▸ **Task requirements**:
1. List every question that the page excerpt about checking photography business names asks the reader.
2. Return the lines of the records from the one that contains "You are a computer-use agent. The" through the final line of the records, including both of those lines.

*** Page excerpt ***

Step 3 – See which Photography Business Names are Taken
So now your brain is empty, and you've narrowed your favorite names down to a list of five or fewer. Here comes the painful part!
Type each one into Google and your other favorite search engines and see what happens. Does anyone else have a similar URL? What sort of hits are you getting with these terms? Are they your competition, or are they something different and unexpected?
This exercise looks much different if you are searching for your name versus one of the creative and unique business name ideas for photography. Creative names will have many more possible variations and are much more likely to be taken than your legal name.
If you find that your domain is already taken, avoid the temptation to use dashes or awkward punctuations. Chances are customers will land on the site you found and not yours, leaving them lost and confused. It's still early enough in the game that you can modify your business name a little. This is precisely why it's so important to check the domain name's availability early in the process.

*** Listed records ***

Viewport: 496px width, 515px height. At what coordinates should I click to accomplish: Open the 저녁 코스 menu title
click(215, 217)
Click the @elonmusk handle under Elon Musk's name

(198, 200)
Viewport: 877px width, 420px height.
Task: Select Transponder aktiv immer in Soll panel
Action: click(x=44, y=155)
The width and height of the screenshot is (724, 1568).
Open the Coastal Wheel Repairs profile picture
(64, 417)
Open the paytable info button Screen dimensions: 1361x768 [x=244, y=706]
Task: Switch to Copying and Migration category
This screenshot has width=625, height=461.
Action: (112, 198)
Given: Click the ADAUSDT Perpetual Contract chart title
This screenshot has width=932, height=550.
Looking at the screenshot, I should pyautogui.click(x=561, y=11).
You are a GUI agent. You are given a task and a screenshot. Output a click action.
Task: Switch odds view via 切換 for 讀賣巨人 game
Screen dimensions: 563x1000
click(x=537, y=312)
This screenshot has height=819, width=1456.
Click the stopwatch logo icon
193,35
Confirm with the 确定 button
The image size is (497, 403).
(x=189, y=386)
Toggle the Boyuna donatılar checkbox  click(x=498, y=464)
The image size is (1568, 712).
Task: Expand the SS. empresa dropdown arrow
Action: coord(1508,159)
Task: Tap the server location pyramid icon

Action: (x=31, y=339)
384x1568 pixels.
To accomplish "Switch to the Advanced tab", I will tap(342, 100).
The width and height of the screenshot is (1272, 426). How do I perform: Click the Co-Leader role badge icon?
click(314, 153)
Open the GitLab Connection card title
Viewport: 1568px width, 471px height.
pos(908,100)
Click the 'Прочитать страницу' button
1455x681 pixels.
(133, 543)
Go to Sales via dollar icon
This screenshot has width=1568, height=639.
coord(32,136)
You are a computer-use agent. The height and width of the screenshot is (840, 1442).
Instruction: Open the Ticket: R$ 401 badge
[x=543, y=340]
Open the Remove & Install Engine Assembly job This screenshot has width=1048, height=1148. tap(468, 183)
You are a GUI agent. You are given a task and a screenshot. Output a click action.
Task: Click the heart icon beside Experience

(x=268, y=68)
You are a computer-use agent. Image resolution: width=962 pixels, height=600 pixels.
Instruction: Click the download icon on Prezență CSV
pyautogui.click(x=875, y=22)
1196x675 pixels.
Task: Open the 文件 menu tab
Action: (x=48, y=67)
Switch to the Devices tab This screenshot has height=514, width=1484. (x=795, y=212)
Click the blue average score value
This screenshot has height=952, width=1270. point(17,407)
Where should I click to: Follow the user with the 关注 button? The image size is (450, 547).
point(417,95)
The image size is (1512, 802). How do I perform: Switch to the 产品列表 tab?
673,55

***

▸ **The solutions**:
1.
Does anyone else have a similar URL?
What sort of hits are you getting with these terms?
Are they your competition, or are they something different and unexpected?

2.
You are a computer-use agent. The height and width of the screenshot is (840, 1442).
Instruction: Open the Ticket: R$ 401 badge
[x=543, y=340]
Open the Remove & Install Engine Assembly job This screenshot has width=1048, height=1148. tap(468, 183)
You are a GUI agent. You are given a task and a screenshot. Output a click action.
Task: Click the heart icon beside Experience

(x=268, y=68)
You are a computer-use agent. Image resolution: width=962 pixels, height=600 pixels.
Instruction: Click the download icon on Prezență CSV
pyautogui.click(x=875, y=22)
1196x675 pixels.
Task: Open the 文件 menu tab
Action: (x=48, y=67)
Switch to the Devices tab This screenshot has height=514, width=1484. (x=795, y=212)
Click the blue average score value
This screenshot has height=952, width=1270. point(17,407)
Where should I click to: Follow the user with the 关注 button? The image size is (450, 547).
point(417,95)
The image size is (1512, 802). How do I perform: Switch to the 产品列表 tab?
673,55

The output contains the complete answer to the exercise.